The conventional wisdom is that entrepreneurs succeed by being passionate about their products or services. Instead, Kidder describes English’s gift as the ability to demonstrate compassion for his customers. At Kayak, he enacted a policy called “Empath,” which required every programmer to answer a certain number of emails and phone calls from angry customers. His theory: if programmers got yelled at, or listened to an upset customer crying, they would feel compelled to immediately fix the glitch. To serve customers best, he told his team he wanted a user interface “so simple that drunks can use it, with software so fast that someone who’s ADD won’t have time to be distracted away.”

The science fiction writer Arthur C. Clarke famously said: “Any sufficiently advanced technology is indistinguishable from magic,” and similarly one of English’s colleagues says of his boss, “when he’s focused and on, it’s magic. He’s so brilliant, has so much energy, such clear thinking.” To Kidder, English “was a bridge between the business world and the mysterious world of software engineering, where things were made that had become essential to almost anything that people used, to stoves and cars as well as rocket ships.”

But English, in his mid-30s and worth $8-million, still felt unsatisfied. When he met Tom White (the Boston-based multi-millionaire and philanthropist), he found a kindred spirit. White became a cross between an older brother and a father to English, helping him figure out how to responsibly give away a large amount of his net worth. When Kidder asks him why he wanted to do it, he replied, “What else would you do with it?” Asked to expand, he said, “I’m a little bit communist in that I don’t believe money ever really belongs to one person.”

One cause English identified was homelessness in Boston, but he suffered from an engineer’s frustration when he saw something broken that he couldn’t easily fix on his own, so he began funding a program for the city’s homeless. Another recipient was Partners in Health, White’s pet non-profit in Haiti, where English founded an offshoot, Summits Education, to build new schools, hire teachers and ensure children could fill the classrooms in that country.

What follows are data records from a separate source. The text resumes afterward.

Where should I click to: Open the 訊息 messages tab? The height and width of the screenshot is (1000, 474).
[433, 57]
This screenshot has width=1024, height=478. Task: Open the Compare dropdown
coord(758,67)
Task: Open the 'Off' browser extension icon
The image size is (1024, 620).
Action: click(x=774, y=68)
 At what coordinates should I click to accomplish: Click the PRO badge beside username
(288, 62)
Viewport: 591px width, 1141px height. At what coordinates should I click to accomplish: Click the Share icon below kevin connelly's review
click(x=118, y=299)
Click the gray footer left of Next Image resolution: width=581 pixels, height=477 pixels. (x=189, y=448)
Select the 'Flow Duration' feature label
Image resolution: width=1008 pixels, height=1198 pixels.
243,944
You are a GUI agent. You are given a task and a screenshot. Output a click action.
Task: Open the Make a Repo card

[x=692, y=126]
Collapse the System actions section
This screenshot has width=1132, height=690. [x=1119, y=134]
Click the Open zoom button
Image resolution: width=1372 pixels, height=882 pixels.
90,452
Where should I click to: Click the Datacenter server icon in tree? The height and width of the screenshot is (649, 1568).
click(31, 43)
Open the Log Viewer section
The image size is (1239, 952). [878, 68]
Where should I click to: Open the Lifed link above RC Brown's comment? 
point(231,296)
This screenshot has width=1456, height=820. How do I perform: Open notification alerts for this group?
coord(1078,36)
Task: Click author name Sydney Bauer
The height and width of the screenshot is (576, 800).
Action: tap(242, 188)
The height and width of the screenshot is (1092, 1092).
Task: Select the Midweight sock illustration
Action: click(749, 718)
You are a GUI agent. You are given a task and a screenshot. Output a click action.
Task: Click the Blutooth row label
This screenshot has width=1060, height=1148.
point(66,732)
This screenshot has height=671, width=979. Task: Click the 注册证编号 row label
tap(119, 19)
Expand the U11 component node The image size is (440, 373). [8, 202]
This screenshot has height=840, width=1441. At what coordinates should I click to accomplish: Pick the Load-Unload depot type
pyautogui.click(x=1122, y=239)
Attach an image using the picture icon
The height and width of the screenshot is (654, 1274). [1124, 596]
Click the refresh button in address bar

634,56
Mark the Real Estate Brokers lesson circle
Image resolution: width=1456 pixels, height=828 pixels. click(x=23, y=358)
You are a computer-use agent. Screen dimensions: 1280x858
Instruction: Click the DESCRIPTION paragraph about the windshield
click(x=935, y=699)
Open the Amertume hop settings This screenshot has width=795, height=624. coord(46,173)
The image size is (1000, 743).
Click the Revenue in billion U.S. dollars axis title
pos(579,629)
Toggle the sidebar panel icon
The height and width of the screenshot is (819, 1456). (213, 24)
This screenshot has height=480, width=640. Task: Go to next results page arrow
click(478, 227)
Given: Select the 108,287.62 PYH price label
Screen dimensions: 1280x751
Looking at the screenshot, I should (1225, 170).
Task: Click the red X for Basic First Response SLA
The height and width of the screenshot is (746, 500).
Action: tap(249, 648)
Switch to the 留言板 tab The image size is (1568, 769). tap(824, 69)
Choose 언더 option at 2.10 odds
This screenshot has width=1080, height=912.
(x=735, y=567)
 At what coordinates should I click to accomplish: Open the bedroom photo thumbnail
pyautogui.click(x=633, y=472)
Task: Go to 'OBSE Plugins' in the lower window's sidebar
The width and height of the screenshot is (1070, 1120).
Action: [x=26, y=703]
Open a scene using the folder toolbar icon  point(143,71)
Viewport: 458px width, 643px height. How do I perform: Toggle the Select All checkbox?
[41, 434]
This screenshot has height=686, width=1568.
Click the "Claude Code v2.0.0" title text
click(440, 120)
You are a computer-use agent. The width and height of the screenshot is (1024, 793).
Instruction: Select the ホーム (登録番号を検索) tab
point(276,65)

Kidder’s style as a nonfiction writer, which he has described as “the voice of a person who (is) well-informed, fair-minded and temperate,” is sometimes a bit too judicious. At the end of the book, he offers one of his rare takes on the tech tycoon: “Paul was a creature of the New Economy, but he was also an old American. He was a carrier of a strain in the America character that refuses to be encumbered by the past. It’s an ethos that says you don’t have to do what your father did, that indeed you don’t have to do what you yourself were doing six months ago—or even yesterday. Consistency doesn’t matter. Only invention matters.”

Okay, that plausibly explains his business success, but what about English’s extreme philanthropy? The hard-driving start-up whiz who teaches entrepreneurship at the MIT Sloan School of Management is “a little bit communist?” (That thread is never pursued.) Like his mentor, he hopes to give so much of his wealth to charity that he dies penniless? (What drives a man to pursue what even the most generous people I know would find quixotic?) Even if English is an ordinary, if flawed, guy who both in spite of, and because of, his psychological baggage became a business success and major philanthropist, his story provides a window into both the tech start-up industry today and the world of charitable giving on a grand scale. Having spent so much time with English, I didn’t expect Kidder to leave so under-unexplored the most profound and unexpected sides of his subject.

David Hayes is a Toronto-based journalist and author.